Input data Total ONT reads is 82Gb. Sequencing depth is ~100X. Reads N50 is 22715.

Operating system CentOS Linux release 7.5.1804 (Core)

GCC 7.4.0(Mannually installed in user directory. Main executables in PATH and set LD_LIBRARY_PATH). 4.8.5(System default. Not using it.)

Python 2.7.15 and 3.6.5

NextDenovo 2.3.0

Additional context (Optional) I also tried running NextDenovo on SGE mode. But every time I ran NextDenovo, it throws an error saying a sub-job failed and exited. But there wasn't any error message in the corresponding sub-job log. And the .done file of that sub-job exists. So I had to run again and let NextDenovo start running from where it had exited. Usually it will take me 3~5 times of running to finally finish the whole task.

moold commented 3 years ago

Did you rerun the failed jobs? It seems that some child processes failed, which blocked the parent process. I am not sure if this is caused by insufficient RAM or bugs? so if you rerun a failed job and get blocked again, you can extract the unfinished contigs and the corresponding bam file, and send to me, I am happy to debug it.

moold commented 3 years ago

Hi, if you still have this problem, you can try to download this file and replace lib/ctg_cns.so with it.

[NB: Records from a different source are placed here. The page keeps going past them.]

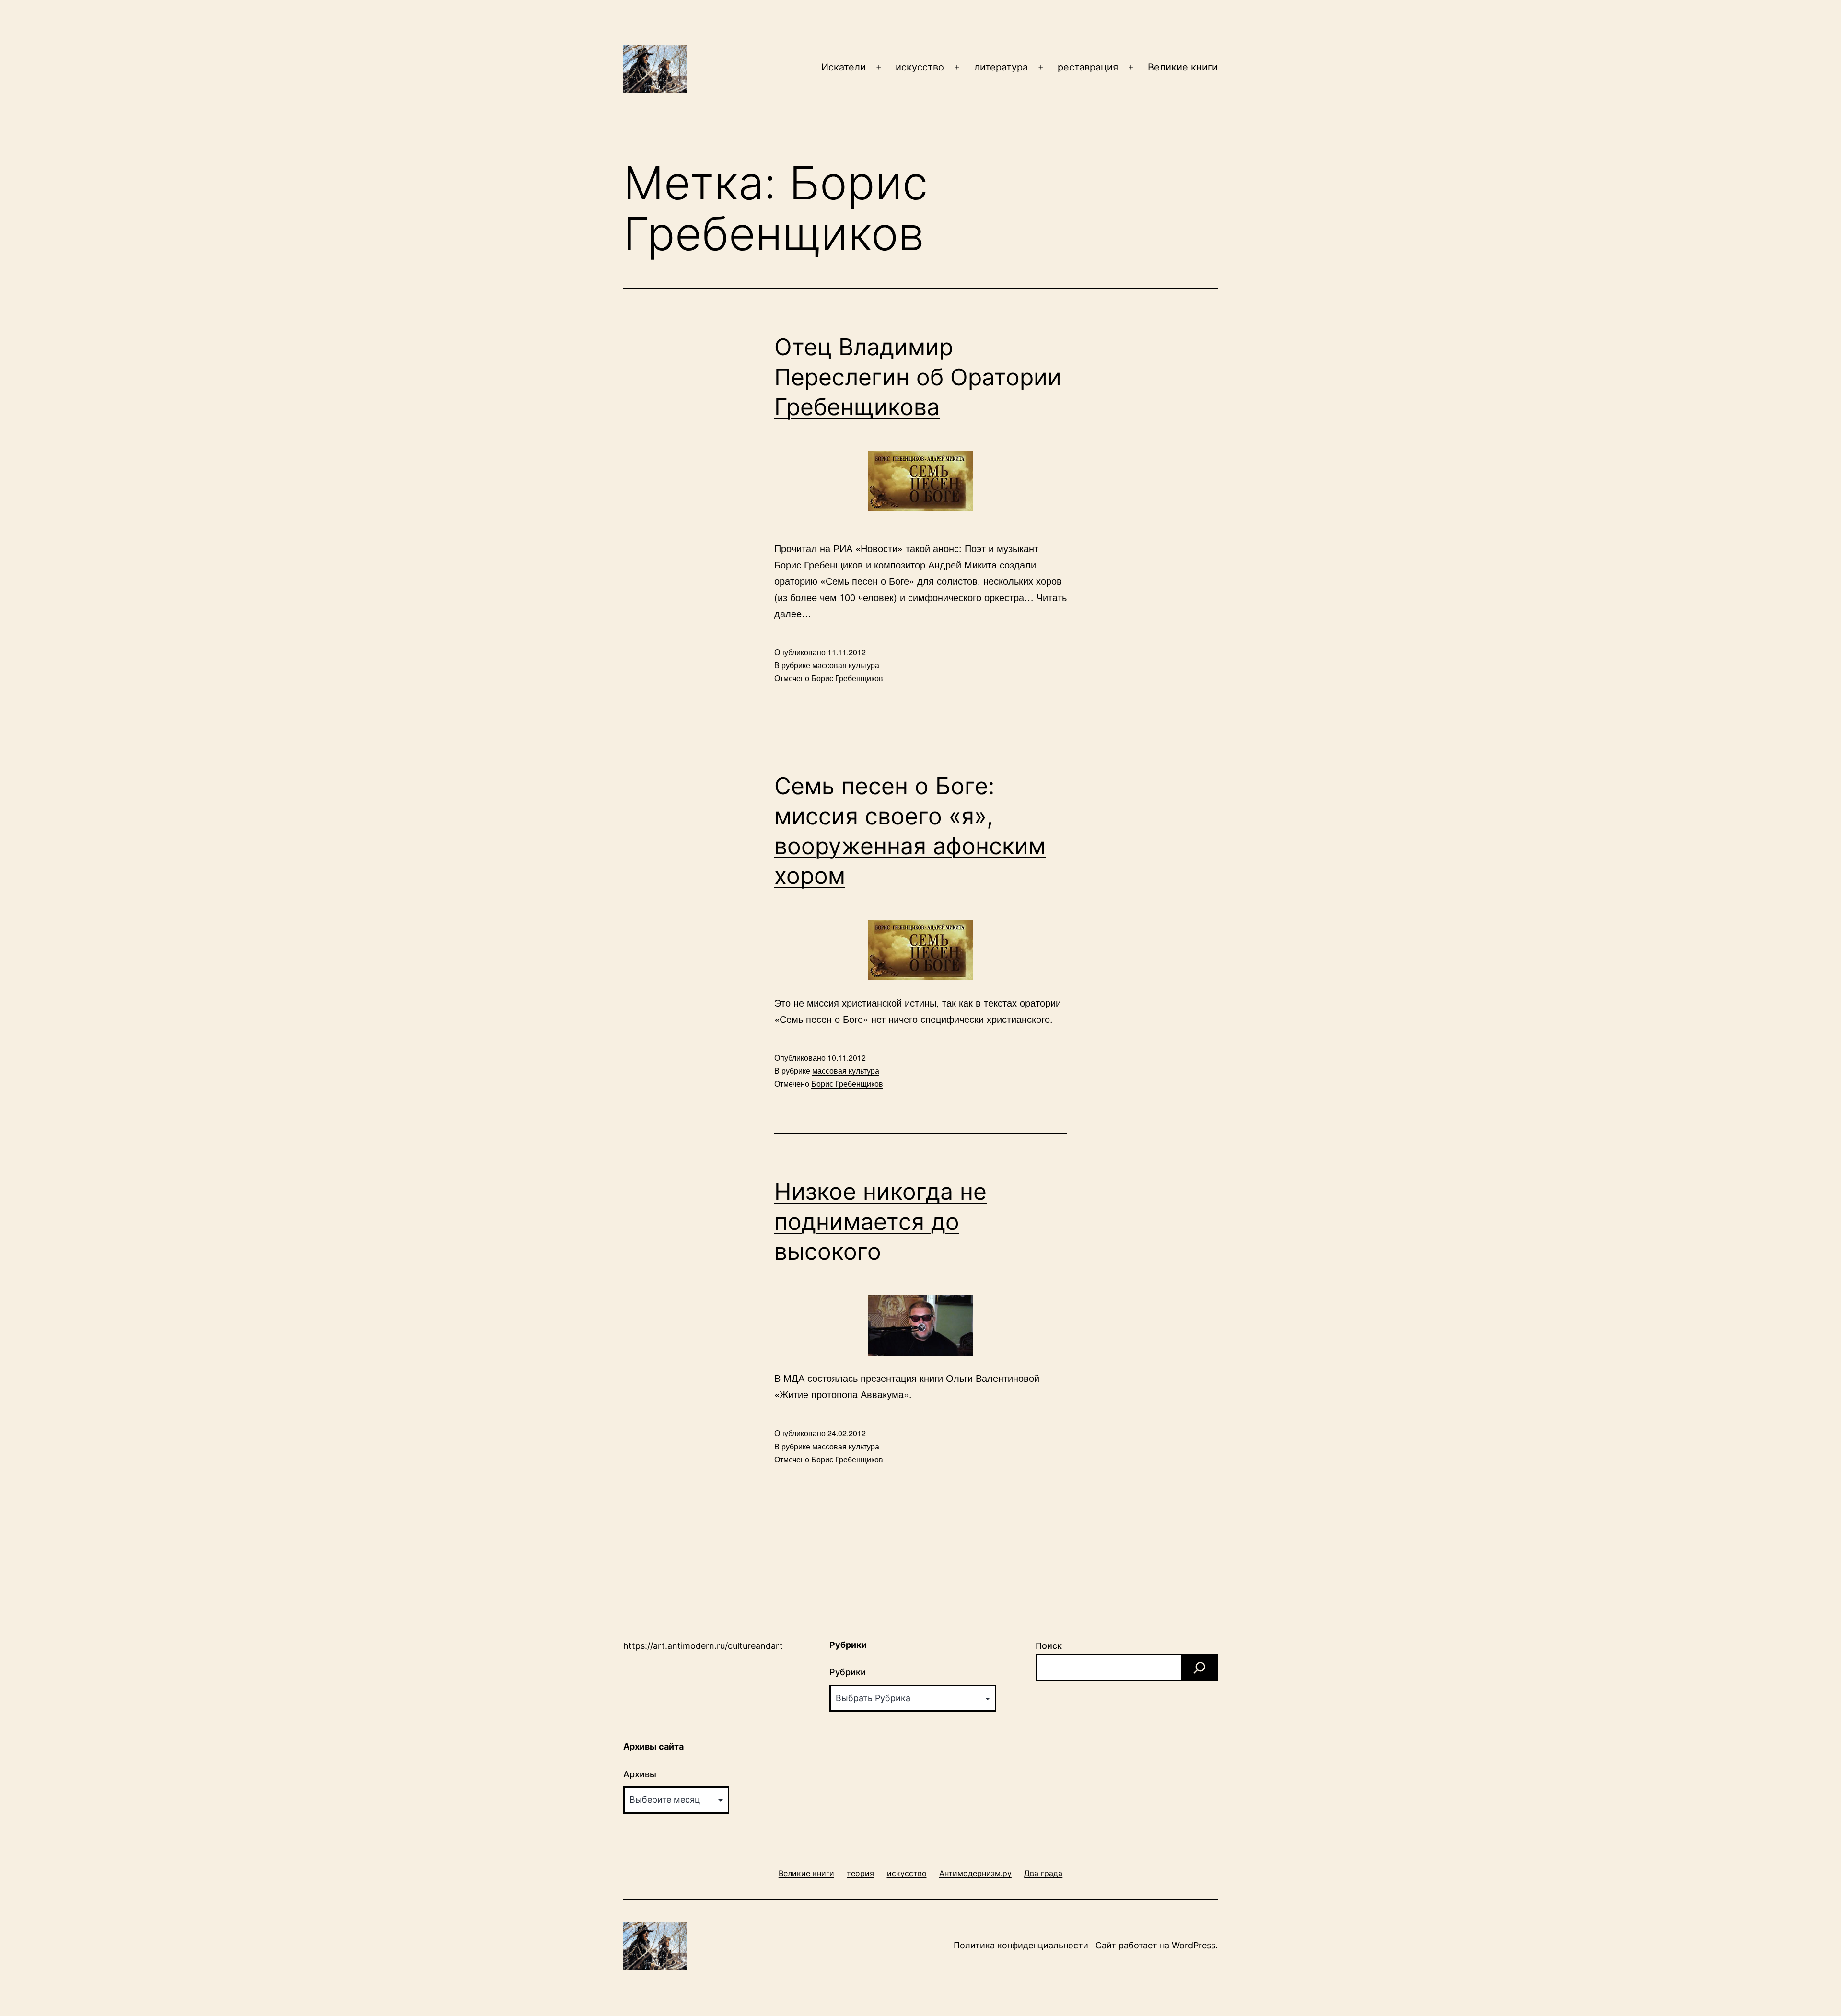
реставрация (1088, 67)
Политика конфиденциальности (1021, 1945)
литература (1001, 67)
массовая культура (845, 665)
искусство (920, 67)
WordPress (1193, 1945)
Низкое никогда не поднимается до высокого (880, 1221)
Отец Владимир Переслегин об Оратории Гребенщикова (917, 377)
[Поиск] (1199, 1667)
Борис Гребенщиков (847, 678)
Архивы (639, 1774)
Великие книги (1183, 67)
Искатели (843, 67)
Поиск (1049, 1646)
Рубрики (847, 1672)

TypicalSEE commented 3 years ago

Thanks. I re-ran the main script and NextDenovo finished successfully. But another problem is that running in SGE mode fails every time. Log says 01.raw_align/03.sort_align.sh.work/sort_align1 failed, while the output files seem OK and the .done file exists. I feel it might be a bug.

moold commented 3 years ago

Yes, this is a known bug, I will fix it in the next release. Thank you for your feedback.